Petikan Teks:
####
HATI CERAH DI BULAN BERKAH
Ramadhan di ambang pintu. Banyak ragam sikap dan cara manusia saat
menyambut kedatangannya. Ada yang biasa-biasa saja, ada yang sedih
dengan kedatangannya, dan banyak orang bergembira menyambutnya.
Bagi seorang muslim yang memahami musim kebaikan, Ramadhan adalah
momen yang selalu istimewa di setiap tahunnya. Hadirnya, selalu membawa
semangat baru dan komitmen untuk memperbaiki ibadah dan ketaatan.
Kuatkan Tekad Menyambut Bulan Berkah
Seberapa optimal seseorang dalam memanfaatkan momen Ramadhan, bukan
semata bergantung pada kekuatan fisik atau banyaknya konsumsi nutrisi
dan gizi. Justru penopang utamanya lebih dominan pada kekuatan hati.
Banyak orang bertubuh kekar, stamina prima dan masih muda, namun tak
sedikit yang merasakan berat dan payah menjalani shaum. Merasa kewalahan
juga untuk berdiri shalat malam secara rutin, tidak pula sanggup
bersabar untuk mengkhatamkan al-Qur’an. Karena problemnya adalah
lemahnya kemauan dan kekuatan hati.
Kesungguhan ibadah terwujud ketika diawali dengan adanya tekad atau
‘aziimah. Yakni istijma’u quwwatil iraadah ’alal fi’li,
menghimpun kekuatan kehendak untuk berbuat. Sehingga orang yang memiliki
tekad tidak ingin membiarkan dirinya berleha-leha atau tertinggal dari
suatu keutamaan.
Bahkan ia akan menyusun segenap kemampuan agar mampu
menunaikan suatu bentuk perbuatan. Karena ia tahu, keuntungan apa yang
akan diperoleh dan seberapa besar kerugian yang akan dialami jika ia
melewatkan suatu momen dan peluang istimewa. Alangkah indah isi surat
yang ditulis oleh Imam Hasan al-Bashri untuk Umar bin Abdul Aziz
rahimahumallah agar memanfaatkan peluang jabatan untuk kebaikan, “Amma
ba’du, barangsiapa yang mengevaluasi diri ia akan beruntung, barangsiapa
lalai darinya akan merugi, barangsiapa yang mempertimbangkan akibat
perbuatan niscaya akan selamat…”
Tekad yang kuat semestinya juga menjadi bekal seorang muslim yang
menyadari Ramadhan sebagai musim kebaikan dan ketaatan. Tak hanya
mengumbar kerinduan dengan kata-kata atau angan-angan, dia akan
mempersiapakan diri, menyiapkan tekad yang tinggi dan membekali diri
dengan rencana kegiatan sebelum memasuki bulan Ramadhan, agar
benar-benar terisi secara optimal. Ada target bisa full sebulan
menjalankan shiyam, menjalankan shalat tarawih secara rutin dan
berkualitas, sekian kali khatam al-Qur’an dan mengisi saat shaum dengan
berbagai amal ketaatan.
####
Data yang Diambil:
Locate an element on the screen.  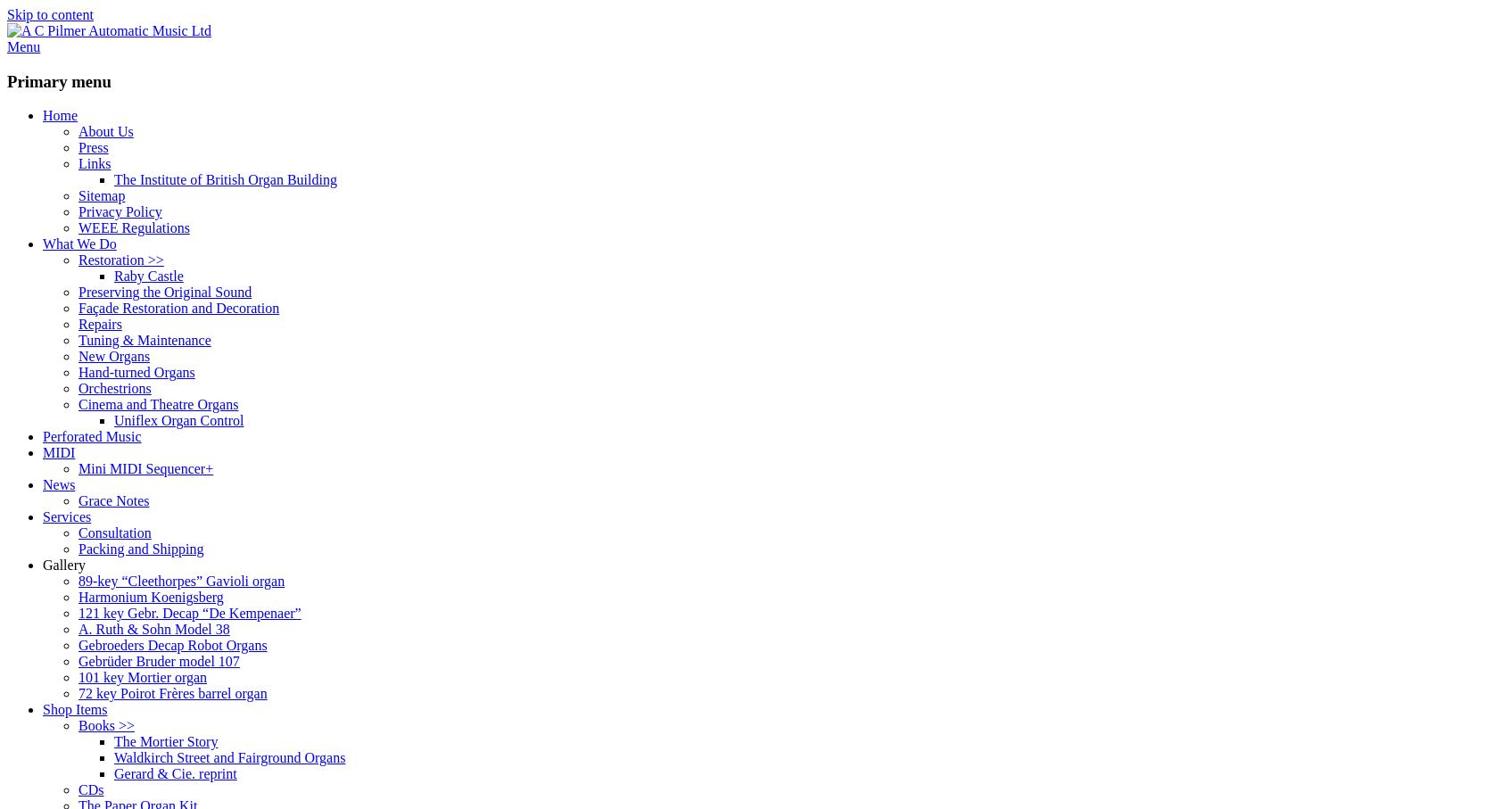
####
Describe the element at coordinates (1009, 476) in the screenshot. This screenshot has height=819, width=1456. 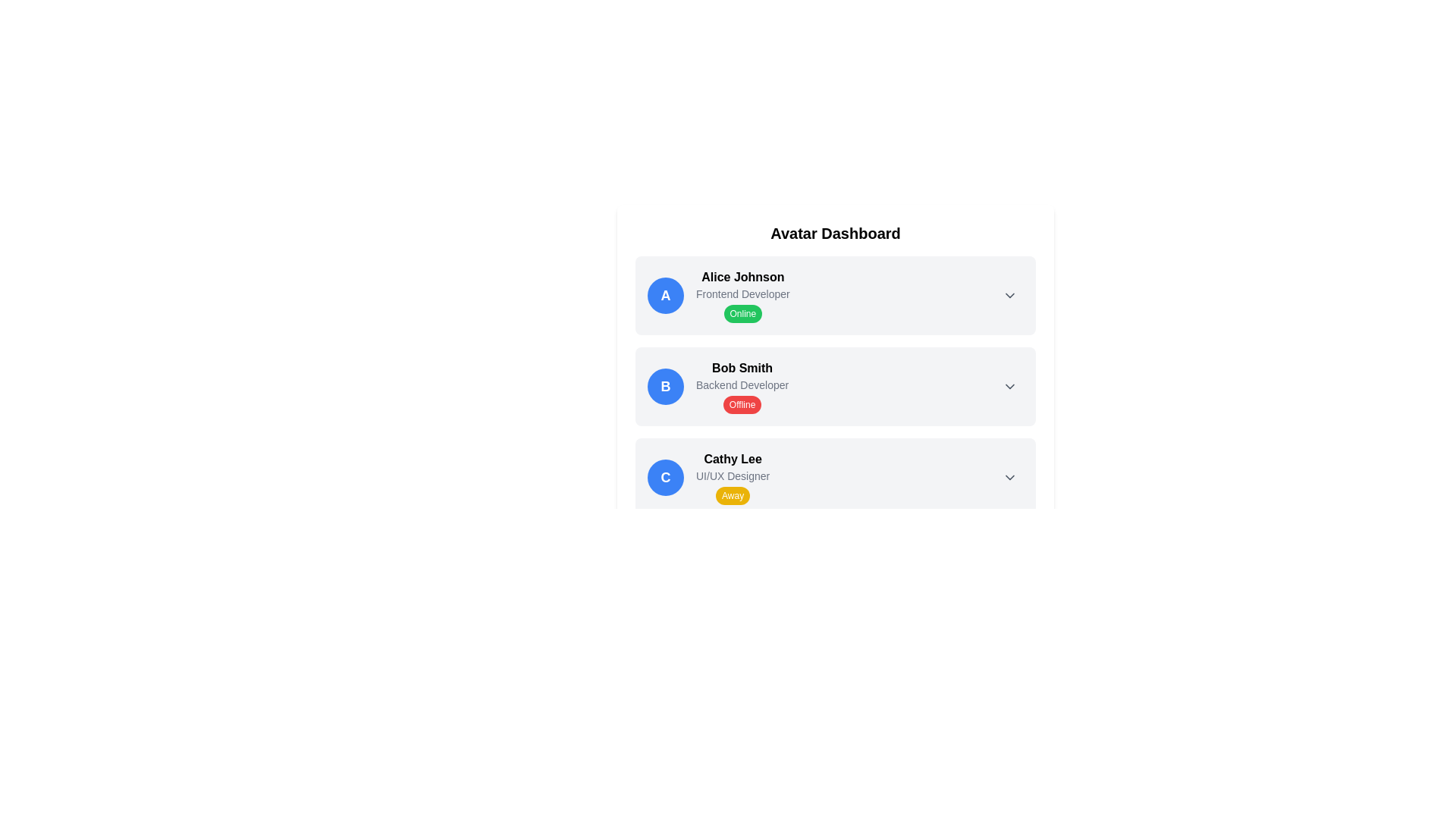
####
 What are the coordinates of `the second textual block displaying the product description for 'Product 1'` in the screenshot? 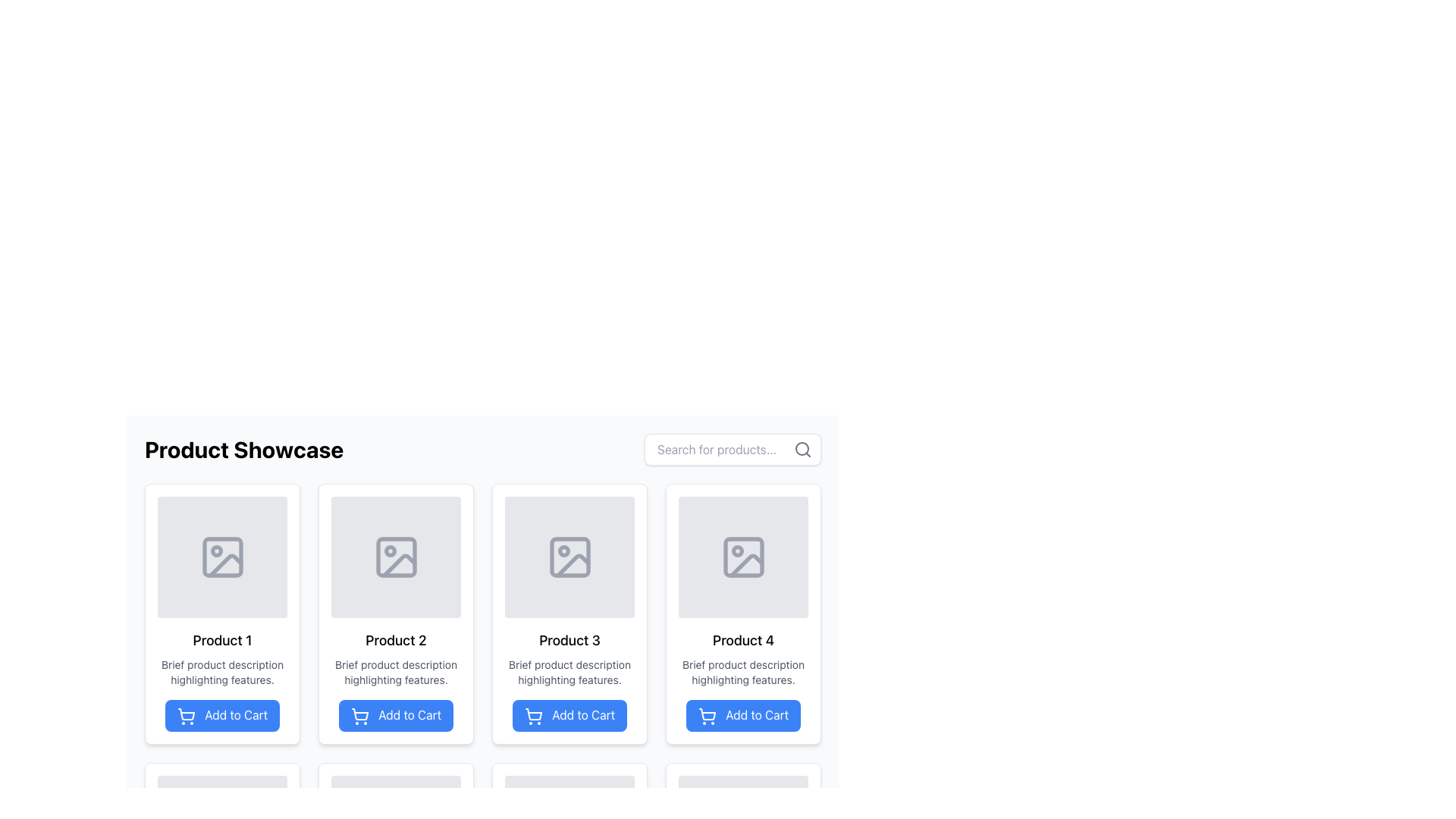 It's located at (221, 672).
####
Tugas yang Dikerjakan:
a: Ringkaslah paragraf dalam teks tentang menyambut Ramadhan yang diawali dengan kata "Seberapa optimal seseorang" menjadi dua kalimat, tanpa menghilangkan fakta utamanya.
b: Tulislah lanjutan teks tentang menyambut Ramadhan, dimulai setelah kalimat terakhirnya.

Hasil Latihan:
a: Optimal atau tidaknya seseorang memanfaatkan momen Ramadhan tidak semata bergantung pada kekuatan fisik atau banyaknya asupan nutrisi dan gizi, tetapi lebih ditopang oleh kekuatan hati. Banyak orang yang bertubuh kekar, berstamina prima, dan masih muda tetap merasa berat menjalani shaum, kewalahan berdiri shalat malam secara rutin, dan tidak sanggup bersabar mengkhatamkan al-Qur'an karena lemahnya kemauan dan kekuatan hati.

b:
Hati Cerah, Ibadah Ringan dan Mudah
Mengandalkan tekad saja tidaklah cukup. Ada kalanya seseorang telah
bertekad mengisi ramadhan dengan aneka ketaatan, namun tatkala telah
terjun di kancah amal, yang terjadi tak sehebat yang direncanakan. Bahwa
dia bersemangat menggebu di awal memang, begitulah umumnya. Tapi
semangat itu kadang luntur sebelum perjalanan belum mencapai separuhnya,
apalagi finishnya. Kejenuhan mulai mendera, rasa bosan mulai
menggerogoti semangatnya. Apa yang dikerjakan kemudian, berbeda dengan
apa yang menjadi rencana dan tekadnya di awal sebelum memasukinya.
Sayangnya, kejadian seperti ini terus berulang dari tahun ke tahun.
Namun Ramadhan kali ini, jangan sampai kelemahan ini terulang lagi.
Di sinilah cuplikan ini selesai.